Regressing wage on gender identifies the gross effect, i.e. the green flow…

flowchart
  Gender[Gender] ==> Title(Job title)
  Gender ==> Wage
  Ability[Ability] ==> Title
  Title --> Wage(Wage)
  Ability ==> Wage
  linkStyle 1 stroke:green
  linkStyle 0,2,4 stroke:red
  style Gender fill:#a7f5b4
  style Wage fill:#ff8f87
  style Title fill:#8ba9fc

… but adjusting for job title opens a back-door path through ability (red)

Figure 2: A Directed Acyclic Graph (DAG) allows to visualize why the bias occurrs if we adjust for job title, but not ability

Figure 2 visualizes the causal relationships in our simulated example. Gender and ability both affect job title and wages. Job title in turn affects wages as well. While ability is inherently unobservable (there are multiple dimensions of ability), job title, wage, and gender are typically observable.

The right panel shows that if we regress wage on gender, i.e. we compute the honest gender gap as in Section 3, what we are actually identify is the full flow of effects going from gender to wage, highlighted in green in the left panel of Figure 2. That’s great! In our example, that’s the direct wage penalty of 10% plus the indirect effect from lower promotion rates.

What happens however once we adjust for job title (shown in blue in the right panel)? Well, then we are blocking the effect going from job title to wages, sure. However, we are also opening a back-door path through ability (shown in red). So the total effect we end up estimating is the direct 10% effect, plus a bias component resulting from the fact that the abilities of workers within each job title–and thereby wages–will depend on gender. Because we are discriminating when promoting.

Confused yet? Let’s look at what happens to the abilities of workers for each job title.

Code
ab_gap = data.groupby(['gender', 'manager'])["ability"].mean().reset_index().pivot(columns='gender', index='manager')
ab_gap
ability
gender female male
manager
False 4.5 3.0
True 9.5 8.0

Despite men and women being on average absolutely identical in terms of ability, due to our selection and dicrimination into job titles, we get the apparently paradoxical result that women on average outsmart men within each occupation type.

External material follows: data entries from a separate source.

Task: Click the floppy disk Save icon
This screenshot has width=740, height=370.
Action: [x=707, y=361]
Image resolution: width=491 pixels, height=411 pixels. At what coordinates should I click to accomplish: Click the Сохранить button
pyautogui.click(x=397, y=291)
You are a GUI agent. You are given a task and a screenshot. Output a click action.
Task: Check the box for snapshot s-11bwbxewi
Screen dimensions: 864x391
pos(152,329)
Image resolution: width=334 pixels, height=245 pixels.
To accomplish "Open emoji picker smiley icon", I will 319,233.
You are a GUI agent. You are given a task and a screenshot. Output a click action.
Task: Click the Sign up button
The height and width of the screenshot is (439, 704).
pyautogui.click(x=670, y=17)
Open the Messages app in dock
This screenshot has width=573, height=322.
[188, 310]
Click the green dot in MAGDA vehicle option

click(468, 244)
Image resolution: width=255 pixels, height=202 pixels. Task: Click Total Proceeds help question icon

And because ability does matter for wages after all, we get a bias in out gender gap estimates: It’s natural that, on average, within each occupation group, women should earn more.

Adjusting for something can be worse than not adjusting at all

Let me stress this point, as it can appear counterintuitive at first. You might think that, intuitively, the more you adjust for stuff, the closest you get to a pure effect.

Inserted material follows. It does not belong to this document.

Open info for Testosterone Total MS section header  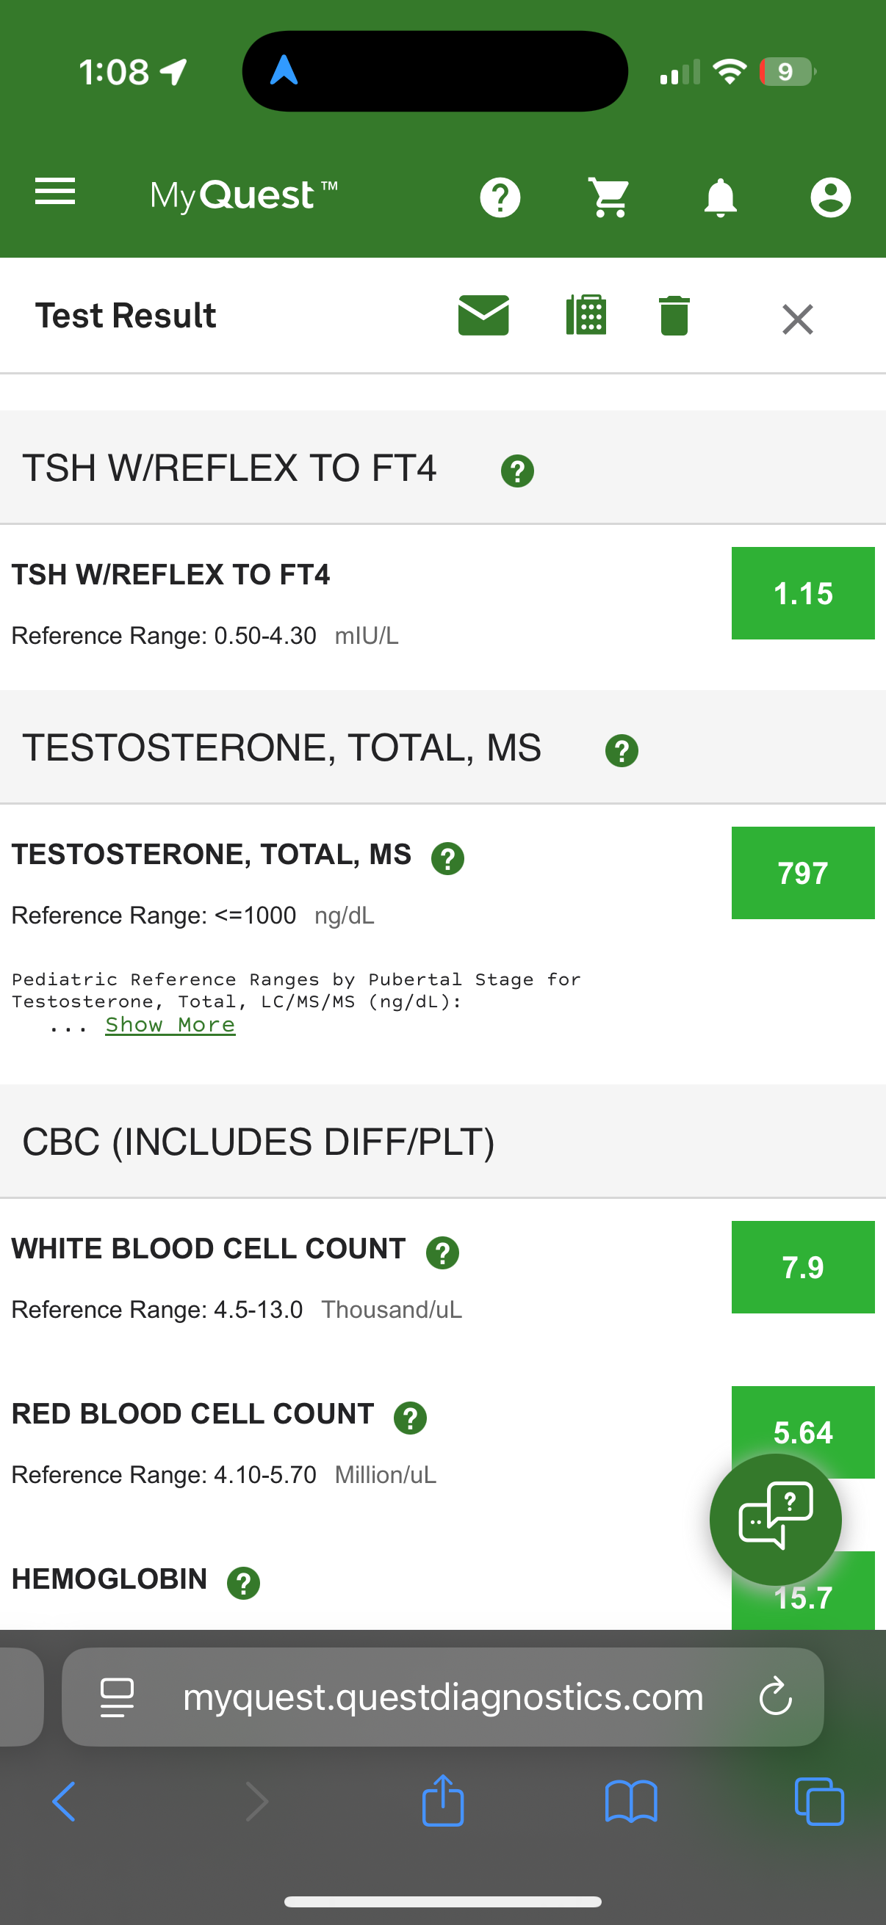(621, 750)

Nope. If you do not know what you are doing, and do not have a clear mental causal model, blindly adjusting for covariates in a kitchen-sink approach risks doing more harm than good.

Summing up

What should then be the proper measure of gender gap? Well, consider that we have 10 individual of each gender, each of them a doppelganger in terms of ability of each other. So for each doppelganger couple \(j\in{1,\ldots,10}\) we could compare the wage of each woman $ w^{f}_{j}$ with that of her male doppelganger \(w^{m}_{j}\), take the difference in wages, and average these numbers:

\[ \frac{1}{10}\sum_{j=1}^{10}(w^{m}_{j} - w^{f}_{j}) = \frac{1}{10}\sum_{j=1}^{10}w^{m}_{j} - \frac{1}{10}\sum_{j=1}^{10}w^{f}_{j} \]

which is equal to, guess what, the raw difference in average wage -29.89%.

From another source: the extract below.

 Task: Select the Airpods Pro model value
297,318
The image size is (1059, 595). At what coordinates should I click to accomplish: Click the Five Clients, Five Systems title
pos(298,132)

The bottom line is that quantifying discrimination (by gender, race, whatnot) in the labor market is hard. Terribly so.

Interpreting comparisons other than raw gender gaps takes training and expertise, and in most cases such comparisons just muddy the waters and make gender gaps less interpretable. The raw gender gap is instead a very simple yet powerful statistics. It’s easily interpretable, and while everyone agrees it has multiple causes, it’s still highly informative.

So either prepare to discuss your detailed set of assumptions (for example through a DAG) or stick to that.